Alice Dreaver’s colourful cottage garden tumbles with butterflies, roses and the occasional heron who fishes in the pond, built around an ‘island’ of russet stone.
When she and her husband bought the Fletching property in 1993, the garden was a haven for the dreaded Japanese knotweed. “I dug for half an hour every day for two years to get rid of it”, Alice remembers.
Now, the dense planting stops weeds from taking hold and she leaves plants to self seed where they choose. Parts of the garden were inspired by Wakehurst and there isn’t a straight line in sight. “In winter I still get the beauty of the curves,” says Alice, showing me how the sweeping lines lead the eye in a journey rather than coming to a stop. Alice had a simple philosophy of “anything goes as long as it grows. It’s all welcome.” Her eclectic approach has produced a fabulous mix of contrasting colours, heights, textures and scents.
“There’s a huge amount of different plants here,” Alice tells me as she lists a few of her favourites: clematis (there’s a hundred of them), climbing roses (including ‘Summer Wine’ that flowers all summer long), astrantia, day lilies, iris, sweet scented violas, delphiniums and lots of different campions. Sourcing plants from local suppliers has ensured that they grow slower and sturdier than garden centre varieties and Alice recalls that “there was no master plan, it just gradually evolved.”

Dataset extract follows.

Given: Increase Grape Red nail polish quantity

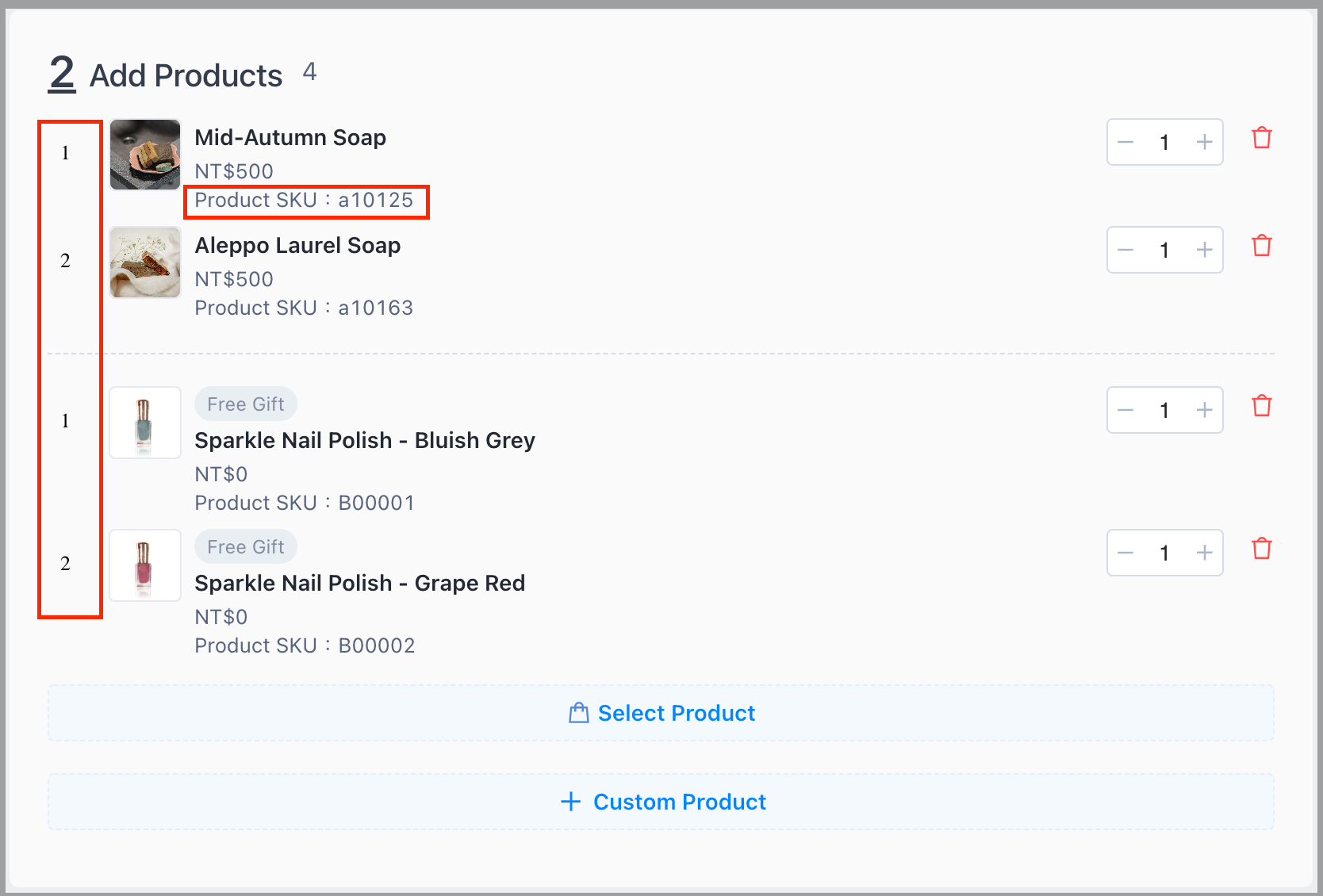Looking at the screenshot, I should coord(1204,553).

Her garden is impressively wildlife friendly: toads, frogs and damselflies live alongside finches, song thrushes, wrens and the elegant heron, a regular visitor. Always a collector of the softly coloured local brick and stone, Alice used them as pavers; they are a perfect match for the ancient cottage and original brick privy that sits pretty among purple clematis.
The garden is deliberately overplanted so that nothing had to be staked. Honeysuckle and clematis hold other plants up and Alice uses climbing roses which she bends over to support delphiniums. There is scarcely a bare inch of soil and even an old tree trunk has a second life as a support for bright blooms that coil around it like a snake. The curved pond is an optical illusion – a round ‘island’ is reached via a stepping stone over a narrow ‘moat’. It’s a wonderful visual trick, skilfully constructed in the same russet brick as the cottage.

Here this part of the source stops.